Macroeconomic Resilience in a Volatile World

The ADB’s latest Asian Development Outlook highlights that India’s growth is primarily driven by robust domestic demand and a significant uptick in public infrastructure spending. While the global economy grapples with “higher-for-longer” interest rates in Western markets, the Reserve Bank of India (RBI) Governor, Sanjay Malhotra, indicated today that domestic rates are likely to remain stable in the medium term, supported by strong macroeconomic fundamentals.

The surge in the manufacturing sector, particularly under the Production Linked Incentive (PLI) schemes, has begun to show tangible results. The approval of 52 new textile projects today is expected to generate thousands of jobs and bridge the export gap that has persisted over the last few years.

Digital India 2.0: Toll Plazas Go 100% Cashless

On the operational front, the Ministry of Road Transport and Highways confirmed that as of this week, the era of cash at toll plazas has officially ended. Every single transaction across the National Highway network is now processed via FASTag or UPI. This move is expected to save the logistics sector approximately ₹12,000 crore annually by reducing fuel wastage and idling time, further easing the Ease of Doing Business (EoDB) for India’s trucking and freight industry.

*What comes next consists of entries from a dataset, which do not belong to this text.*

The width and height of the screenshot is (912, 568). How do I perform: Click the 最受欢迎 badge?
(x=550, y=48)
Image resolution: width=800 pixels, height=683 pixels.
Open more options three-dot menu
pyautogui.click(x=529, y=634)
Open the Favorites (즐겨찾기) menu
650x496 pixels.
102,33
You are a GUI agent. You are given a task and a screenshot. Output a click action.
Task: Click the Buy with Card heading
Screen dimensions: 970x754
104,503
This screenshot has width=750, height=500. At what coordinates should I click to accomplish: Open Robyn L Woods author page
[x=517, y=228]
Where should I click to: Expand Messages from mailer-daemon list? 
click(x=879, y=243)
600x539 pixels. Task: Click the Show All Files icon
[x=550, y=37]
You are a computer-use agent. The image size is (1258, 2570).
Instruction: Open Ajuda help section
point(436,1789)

Market Reaction and Investor Sentiment

Dalal Street welcomed the news with open arms. Benchmark indices, the Nifty 50 and Sensex, both surged over 1.2% in early trade today. Investors are particularly bullish on the Nifty India Defence and Nifty India Digital thematic indices, which have seen a 5% return over the last week. The record-high forex reserves have also provided a much-needed cushion for the Rupee, which had been under pressure from rising crude oil prices due to the ongoing West Asia conflict.


Impact Analysis

StakeholderPotential Impact
CorporatesLower logistics costs due to 100% digital tolls and continued PLI support.
Retail InvestorsPositive momentum in equity markets; stable interest rate environment for home loans.
ExportersEnhanced competitiveness in textiles; Rupee stability backed by record forex reserves.
Common ManPossible “imported inflation” on fuel and edible oils remains a concern for the monthly budget.